Big J was signing up little j for swim lessons today and the classes fill up quickly, so he had to be there right at 5:30. That meant I was in charge of dinner. From our weekly menu I chose cheese ravioli. This is a very easy dinner with all nutritional elements and big taste.
We get frozen cheese ravioli from Whole Foods. It is easy to use, tasty, and a good canvas for whatever you might want to add to it. In this case kale, roasted butternut squash, brown butter and fresh sage. This is sort of my own recipe so here goes:
Cheese Ravioli with Kale and Roasted Butternut Squash
1 bunch cleaned, ribbed and chopped kale
4 Tbs butter
1 medium butternut squash cut into 1/2 inch dice
2 cloves garlic, minced
3 servings (about 36) frozen cheese ravioli
1 Tbs minced fresh sage
Place the diced squash on a small sheet pan and roast in a 400 degree oven for about 20 minutes or until just beginning to brown. Meanwhile, bring a large pot of water to boil and cook kale for 10 minutes in salted water.
At the same time, place the butter in a pan over medium low heat to brown.
After kale is done, remove from pot (use a slotted spoon or something similar and keep water in the pot for the ravioli).

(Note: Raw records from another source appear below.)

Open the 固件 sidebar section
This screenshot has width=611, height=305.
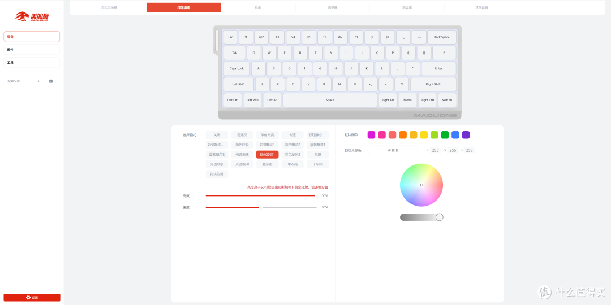tap(32, 49)
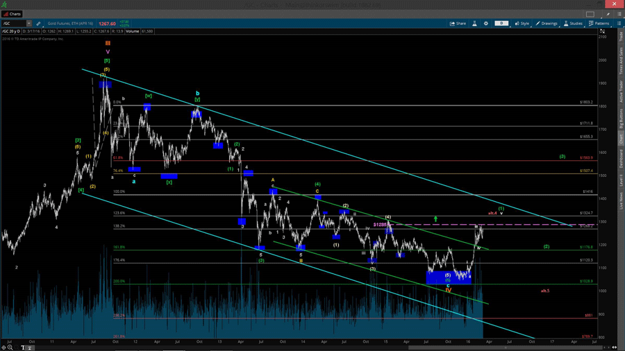625x351 pixels.
Task: Open chart settings gear icon
Action: [486, 24]
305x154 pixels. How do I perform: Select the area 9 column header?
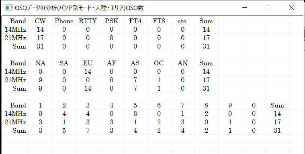230,105
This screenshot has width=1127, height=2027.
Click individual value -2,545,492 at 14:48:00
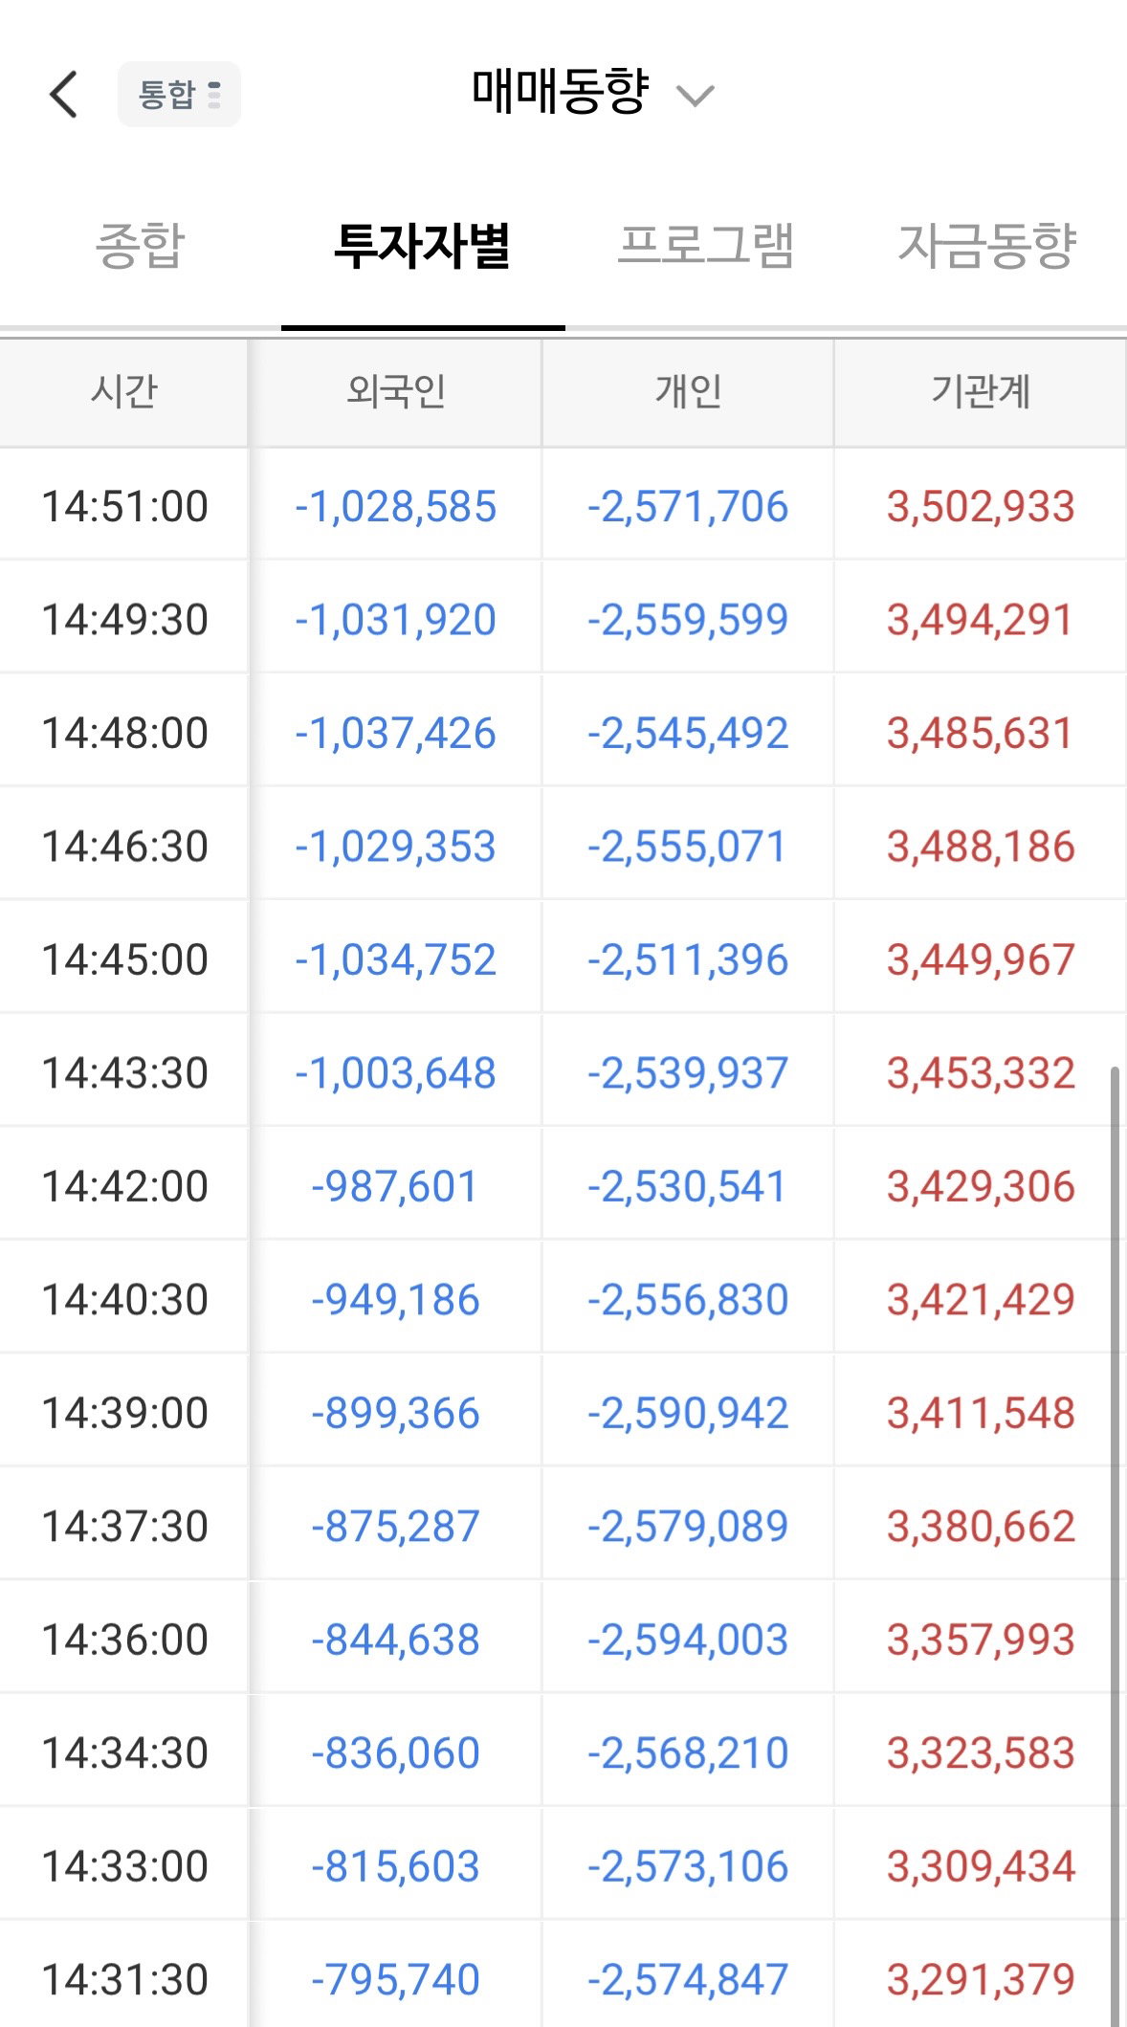coord(688,733)
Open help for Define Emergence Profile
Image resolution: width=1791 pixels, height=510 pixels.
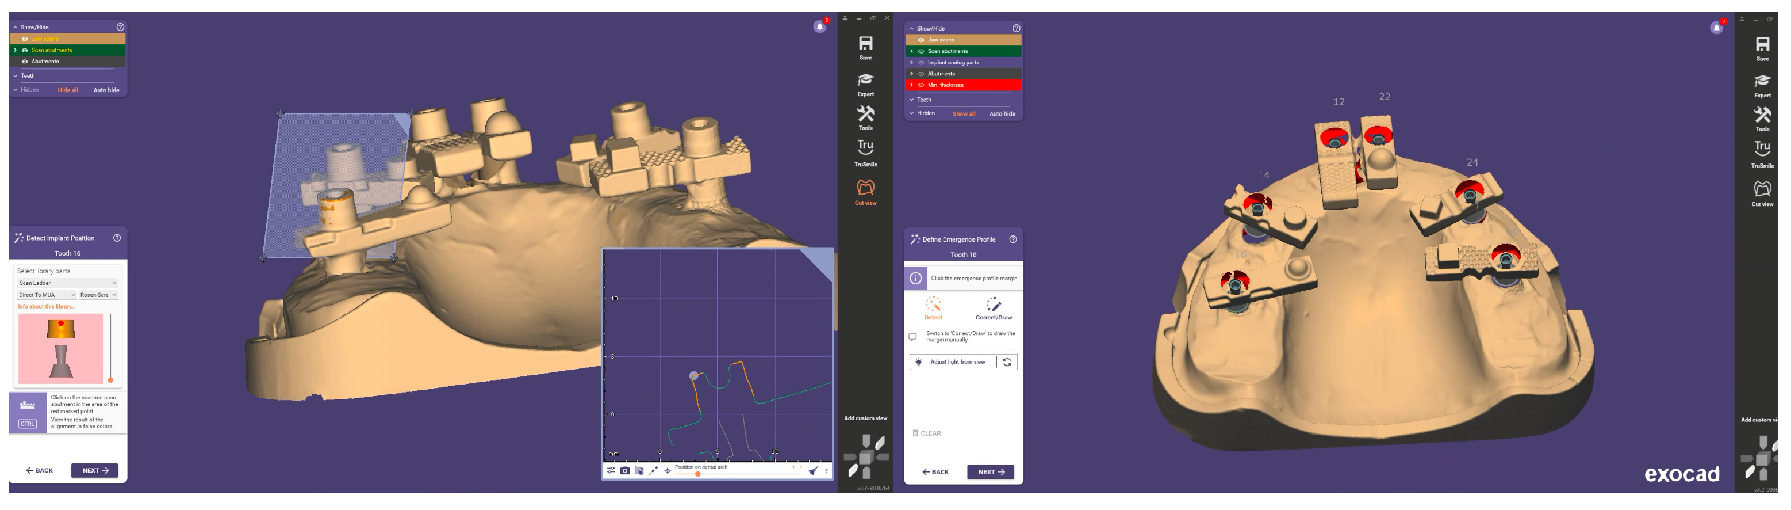[x=1013, y=239]
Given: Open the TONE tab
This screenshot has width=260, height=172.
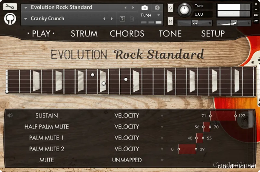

Heat about 1 tbs of olive oil in a 12 inch sautee pan over medium heat, add and sautee garlic until fragrant. Add kale and cook until warmed through, about 6 minutes.
While the kale is cooking, cook the ravioli to al dente.
Divide the sauteed kale in dishes.
Place browned butter in sautee pan, add ravioli and toss, then add butternut squash.
Plate the ravioli and butternut squash on top of the kale and sprinkle with sage.
Serve with grated Parmesan and course ground black pepper.